Fig. 6. LubX binds to N-terminal of SidH.

a The EM map for LubX in complex with SidH/EF-Tu/tRNA. The density for LubX is shown in Cyan. The rest of the color coding is same as in Fig. 1. b The model for the complex shows that Ubox2 of LubX interacts with Hb4 of SidH. c The detailed view of SidH-LubX interaction interface shows stick representation of key residues involved in the interaction. d Local resolution cryo-EM map shows poor electron density for the Ubox1 of LubX (circled). e Modeled UBE2D2 (E2-enzyme) lies near the Hb2 of SidH. f The cytotoxicity assay with SidH or SidH QM and LubX constructs expressed in HEK293T cells validates the interaction surface between SidH and LubX. Data represents the mean ± SD of three independent reactions. Source data are provided as a Source Data file.

Fig. 7. SidH, tRNA/EF-Tu binding is relevant in infection.

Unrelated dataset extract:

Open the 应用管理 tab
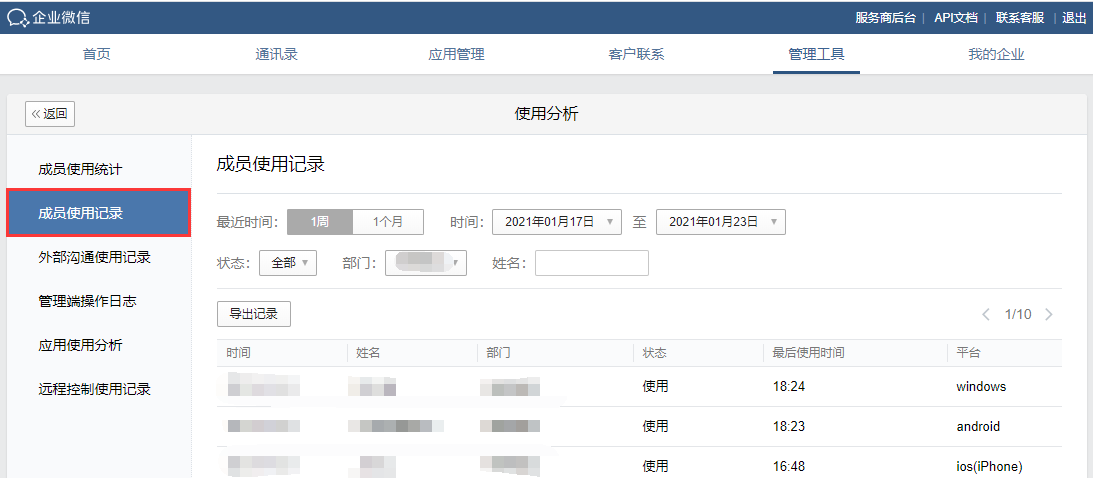The width and height of the screenshot is (1093, 478). click(456, 54)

Intracellular growth kinetics of L. pneumophila in Acanthamoeba castellani. The number of viable bacteria within amoebae was evaluated by the standard plate count assay. Each time point represents the mean of three biological replicates. Infections were performed at 20 °C. a Infection of Acanthamoeba castellani with Δlpp2886 L. pneumophila Paris strain complemented with empty pMMB vector or with the one expressing SidH^Paris N-term WT. b Infection of Acanthamoeba castellani with Δlpp2886 L. pneumophila Paris strain complemented with the indicated mutants (black- WT; yellow- tRNA-binding mutant; green- EFTu-binding mutant and pink- LubX-binding mutant). Data presented here in Fig. 7 is represented by mean ± SD of three independent replicates. Statistical analysis used two-way ANOVA, with reported P values for significant comparisons. (p < 0.0001 - ****), ns- non-significant. Source data are provided as a Source Data file.